***** Exercise materials
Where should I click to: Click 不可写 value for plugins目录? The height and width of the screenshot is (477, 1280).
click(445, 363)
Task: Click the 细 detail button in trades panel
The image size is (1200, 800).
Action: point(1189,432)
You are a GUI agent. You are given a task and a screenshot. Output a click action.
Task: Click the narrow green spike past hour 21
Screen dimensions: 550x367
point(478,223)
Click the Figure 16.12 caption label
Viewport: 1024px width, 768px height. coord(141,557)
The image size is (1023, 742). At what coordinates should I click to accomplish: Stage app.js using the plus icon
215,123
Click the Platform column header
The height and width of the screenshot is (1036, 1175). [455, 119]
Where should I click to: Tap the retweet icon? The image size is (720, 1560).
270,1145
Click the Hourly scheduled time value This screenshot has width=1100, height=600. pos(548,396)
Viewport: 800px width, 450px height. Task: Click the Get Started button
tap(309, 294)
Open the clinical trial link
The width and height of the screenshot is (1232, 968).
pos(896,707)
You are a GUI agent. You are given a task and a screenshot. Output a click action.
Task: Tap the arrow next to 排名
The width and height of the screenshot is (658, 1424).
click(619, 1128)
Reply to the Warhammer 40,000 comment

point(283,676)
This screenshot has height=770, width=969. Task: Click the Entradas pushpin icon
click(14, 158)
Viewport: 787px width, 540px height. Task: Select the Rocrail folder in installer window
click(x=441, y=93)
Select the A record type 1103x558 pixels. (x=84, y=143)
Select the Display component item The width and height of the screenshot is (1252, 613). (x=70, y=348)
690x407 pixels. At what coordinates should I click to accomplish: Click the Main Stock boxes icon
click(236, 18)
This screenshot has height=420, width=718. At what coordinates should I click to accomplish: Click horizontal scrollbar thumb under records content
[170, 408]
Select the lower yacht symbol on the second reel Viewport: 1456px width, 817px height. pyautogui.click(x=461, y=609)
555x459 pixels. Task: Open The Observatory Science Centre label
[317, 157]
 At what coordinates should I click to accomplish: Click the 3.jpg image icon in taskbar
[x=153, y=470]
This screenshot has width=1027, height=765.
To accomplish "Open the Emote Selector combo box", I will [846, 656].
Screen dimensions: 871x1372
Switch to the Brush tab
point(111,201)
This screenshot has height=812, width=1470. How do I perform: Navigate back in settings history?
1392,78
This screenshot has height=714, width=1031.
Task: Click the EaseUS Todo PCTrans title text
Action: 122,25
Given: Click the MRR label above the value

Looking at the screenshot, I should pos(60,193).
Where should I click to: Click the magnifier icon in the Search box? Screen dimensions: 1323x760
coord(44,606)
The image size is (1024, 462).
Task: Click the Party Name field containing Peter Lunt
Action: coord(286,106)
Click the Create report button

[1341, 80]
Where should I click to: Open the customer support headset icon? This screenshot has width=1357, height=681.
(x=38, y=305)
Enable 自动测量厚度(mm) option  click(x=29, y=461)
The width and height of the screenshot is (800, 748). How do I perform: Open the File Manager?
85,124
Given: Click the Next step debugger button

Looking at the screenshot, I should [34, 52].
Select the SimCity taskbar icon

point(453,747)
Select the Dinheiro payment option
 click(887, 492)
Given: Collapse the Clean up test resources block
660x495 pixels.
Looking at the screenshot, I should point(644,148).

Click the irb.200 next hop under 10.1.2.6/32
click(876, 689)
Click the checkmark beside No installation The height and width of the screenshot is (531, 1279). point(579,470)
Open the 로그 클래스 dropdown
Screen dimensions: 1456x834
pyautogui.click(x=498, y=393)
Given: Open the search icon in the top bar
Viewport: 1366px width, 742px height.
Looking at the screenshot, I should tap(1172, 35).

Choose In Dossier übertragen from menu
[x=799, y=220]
**********
> _Instructions to follow_: All entries above must be reproduced without a single change.

> _Written answer_:
Where should I click to: Click 不可写 value for plugins目录? The height and width of the screenshot is (477, 1280).
click(445, 363)
Task: Click the 细 detail button in trades panel
The image size is (1200, 800).
Action: point(1189,432)
You are a GUI agent. You are given a task and a screenshot. Output a click action.
Task: Click the narrow green spike past hour 21
Screen dimensions: 550x367
point(478,223)
Click the Figure 16.12 caption label
Viewport: 1024px width, 768px height. coord(141,557)
The image size is (1023, 742). At what coordinates should I click to accomplish: Stage app.js using the plus icon
215,123
Click the Platform column header
The height and width of the screenshot is (1036, 1175). [455, 119]
Where should I click to: Tap the retweet icon? The image size is (720, 1560).
270,1145
Click the Hourly scheduled time value This screenshot has width=1100, height=600. pos(548,396)
Viewport: 800px width, 450px height. Task: Click the Get Started button
tap(309, 294)
Open the clinical trial link
The width and height of the screenshot is (1232, 968).
pos(896,707)
You are a GUI agent. You are given a task and a screenshot. Output a click action.
Task: Tap the arrow next to 排名
The width and height of the screenshot is (658, 1424).
click(619, 1128)
Reply to the Warhammer 40,000 comment

point(283,676)
This screenshot has height=770, width=969. Task: Click the Entradas pushpin icon
click(14, 158)
Viewport: 787px width, 540px height. Task: Select the Rocrail folder in installer window
click(x=441, y=93)
Select the A record type 1103x558 pixels. (x=84, y=143)
Select the Display component item The width and height of the screenshot is (1252, 613). (x=70, y=348)
690x407 pixels. At what coordinates should I click to accomplish: Click the Main Stock boxes icon
click(236, 18)
This screenshot has height=420, width=718. At what coordinates should I click to accomplish: Click horizontal scrollbar thumb under records content
[170, 408]
Select the lower yacht symbol on the second reel Viewport: 1456px width, 817px height. pyautogui.click(x=461, y=609)
555x459 pixels. Task: Open The Observatory Science Centre label
[317, 157]
 At what coordinates should I click to accomplish: Click the 3.jpg image icon in taskbar
[x=153, y=470]
This screenshot has width=1027, height=765.
To accomplish "Open the Emote Selector combo box", I will [846, 656].
Screen dimensions: 871x1372
Switch to the Brush tab
point(111,201)
This screenshot has height=812, width=1470. How do I perform: Navigate back in settings history?
1392,78
This screenshot has height=714, width=1031.
Task: Click the EaseUS Todo PCTrans title text
Action: 122,25
Given: Click the MRR label above the value

Looking at the screenshot, I should pos(60,193).
Where should I click to: Click the magnifier icon in the Search box? Screen dimensions: 1323x760
coord(44,606)
The image size is (1024, 462).
Task: Click the Party Name field containing Peter Lunt
Action: coord(286,106)
Click the Create report button

[1341, 80]
Where should I click to: Open the customer support headset icon? This screenshot has width=1357, height=681.
(x=38, y=305)
Enable 自动测量厚度(mm) option  click(x=29, y=461)
The width and height of the screenshot is (800, 748). How do I perform: Open the File Manager?
85,124
Given: Click the Next step debugger button

Looking at the screenshot, I should [34, 52].
Select the SimCity taskbar icon

point(453,747)
Select the Dinheiro payment option
 click(887, 492)
Given: Collapse the Clean up test resources block
660x495 pixels.
Looking at the screenshot, I should point(644,148).

Click the irb.200 next hop under 10.1.2.6/32
click(876, 689)
Click the checkmark beside No installation The height and width of the screenshot is (531, 1279). point(579,470)
Open the 로그 클래스 dropdown
Screen dimensions: 1456x834
pyautogui.click(x=498, y=393)
Given: Open the search icon in the top bar
Viewport: 1366px width, 742px height.
Looking at the screenshot, I should tap(1172, 35).

Choose In Dossier übertragen from menu
[x=799, y=220]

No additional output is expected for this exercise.